### TAREAS A REALIZAR
1. Transcribe sin cambios el fragmento del extracto comprendido entre "Tras reprimendas y" y "ver el show.", ambos incluidos.
2. Resume el extracto en dos oraciones.

### EXTRACTO DEL DOCUMENTO
'''

Al salir me dieron la voz de alto y me largué a correr como perseguido por un guepardo, un pequeño grupo empezó a gritar ¡atájalo! mientras yo iba incrementando la velocidad, esquivando columnas y curiosos y el grupo de los perseguidores fue creciendo por todo el lobby.

Solo me detuve una fracción de segundo cuando Fedora, la mamá de Pedrito y la mejor amiga de mi madre y que era como una tía para mí, entró al hotel trayendo de la escuela a Paula, su otra hija. Con el asombro clavado en su cara me ensartó una porción con la mirada, seguí corriendo deshaciéndome de esa daga por el instante en que lo necesité, aunque con el coste de llevarla enfundada en la retina el resto de mi vida.

En un recodo de mi huida mi amigo Fernando tuvo el valor de salirme al paso para aliviarme de algunas postales, cosa que nos terminó de hermanar. 

Ahí frente a los baños que hay tras los ascensores doblé la curva hacia la izquierda, a la derecha estaba la barbería, los baños turcos, la lavandería y luego una vía muerta, y hacia donde me dirigí estaban las tiendas para huéspedes, pero en dinero cubano; en aquel entonces no había puertas, era todo pasillo diáfano, más tarde destrozaron la estética de ese magnífico edificio.

Estaba la tienda de artesanías con sus espantos varios que nadie compraba, ranas tocando la tumbadora, diablillos abacúa, cangrejos con maracas, sombreros de yarey, y otras por el estilo. A continuación estaba la perfumería, después la tienda de fotos y oficinas.

En la fuente que hay en medio de las tiendas dejé casi todas las postales dentro de un cajetín de electricidad que había entre las plantas, me quedé con cuatro o cinco y paré de correr; se me echó un grupo de corredores burlados y me llevaron a la oficina de la milicia, que estaba detrás de la cafetería, bajó el administrador Zorrilla.

Tras reprimendas y regaños llamaron a mi madre. Fue un escándalo surrealista, el sobrino del Che perseguido por el lobby de su casa con productos sustraídos de la primera tienda anticomunista de la Isla. Muchos trabajadores y huéspedes exiliados habían traído butacas de primera fila para ver el show.

'''

### DATOS PROPORCIONADOS

'''

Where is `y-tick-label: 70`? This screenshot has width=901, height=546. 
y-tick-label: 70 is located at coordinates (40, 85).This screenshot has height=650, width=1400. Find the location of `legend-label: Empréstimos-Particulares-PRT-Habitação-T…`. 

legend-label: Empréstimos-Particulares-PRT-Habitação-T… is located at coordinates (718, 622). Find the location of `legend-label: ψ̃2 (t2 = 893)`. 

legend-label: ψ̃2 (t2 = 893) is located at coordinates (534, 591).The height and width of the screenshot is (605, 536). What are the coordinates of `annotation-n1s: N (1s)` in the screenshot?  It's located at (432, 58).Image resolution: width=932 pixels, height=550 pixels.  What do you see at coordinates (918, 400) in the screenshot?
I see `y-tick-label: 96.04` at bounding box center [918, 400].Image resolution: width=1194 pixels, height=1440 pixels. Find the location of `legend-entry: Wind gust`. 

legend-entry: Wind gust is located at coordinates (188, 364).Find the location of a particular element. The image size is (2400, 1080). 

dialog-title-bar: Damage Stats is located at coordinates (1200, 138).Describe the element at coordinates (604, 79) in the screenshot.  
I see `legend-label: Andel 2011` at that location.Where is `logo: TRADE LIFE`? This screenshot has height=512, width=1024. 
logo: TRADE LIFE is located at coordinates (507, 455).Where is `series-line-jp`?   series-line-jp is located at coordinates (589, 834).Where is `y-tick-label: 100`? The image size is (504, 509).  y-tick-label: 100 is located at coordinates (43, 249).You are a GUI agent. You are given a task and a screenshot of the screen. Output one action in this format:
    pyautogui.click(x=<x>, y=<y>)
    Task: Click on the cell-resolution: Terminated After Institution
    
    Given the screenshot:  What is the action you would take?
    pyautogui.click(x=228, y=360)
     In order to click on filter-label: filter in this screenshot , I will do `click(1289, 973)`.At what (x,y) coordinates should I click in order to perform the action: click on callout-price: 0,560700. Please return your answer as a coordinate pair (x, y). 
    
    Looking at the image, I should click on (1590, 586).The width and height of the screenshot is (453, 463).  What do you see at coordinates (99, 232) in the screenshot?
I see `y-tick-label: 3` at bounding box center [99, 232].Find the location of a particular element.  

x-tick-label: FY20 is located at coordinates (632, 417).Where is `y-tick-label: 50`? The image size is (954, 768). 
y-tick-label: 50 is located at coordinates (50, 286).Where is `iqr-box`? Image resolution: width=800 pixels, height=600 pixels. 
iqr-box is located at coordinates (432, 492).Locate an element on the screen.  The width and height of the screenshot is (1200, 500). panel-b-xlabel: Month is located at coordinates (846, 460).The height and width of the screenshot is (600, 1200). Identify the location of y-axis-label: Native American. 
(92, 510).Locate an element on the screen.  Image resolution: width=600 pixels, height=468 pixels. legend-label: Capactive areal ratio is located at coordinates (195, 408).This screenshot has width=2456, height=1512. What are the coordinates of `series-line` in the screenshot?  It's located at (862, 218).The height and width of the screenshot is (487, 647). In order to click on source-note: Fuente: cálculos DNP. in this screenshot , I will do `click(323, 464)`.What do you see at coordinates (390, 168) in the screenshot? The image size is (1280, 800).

'''

### RESPUESTAS
1.
Tras reprimendas y regaños llamaron a mi madre. Fue un escándalo surrealista, el sobrino del Che perseguido por el lobby de su casa con productos sustraídos de la primera tienda anticomunista de la Isla. Muchos trabajadores y huéspedes exiliados habían traído butacas de primera fila para ver el show.

2. Tras recibir la voz de alto, quien narra huye corriendo por el lobby del hotel perseguido por un grupo cada vez mayor, esconde casi todas las postales en un cajetín de electricidad junto a la fuente y termina en la oficina de la milicia. Llaman a su madre y el episodio se vuelve un escándalo: el sobrino del Che perseguido por el lobby de su casa con productos sustraídos de una tienda, ante muchos trabajadores y huéspedes.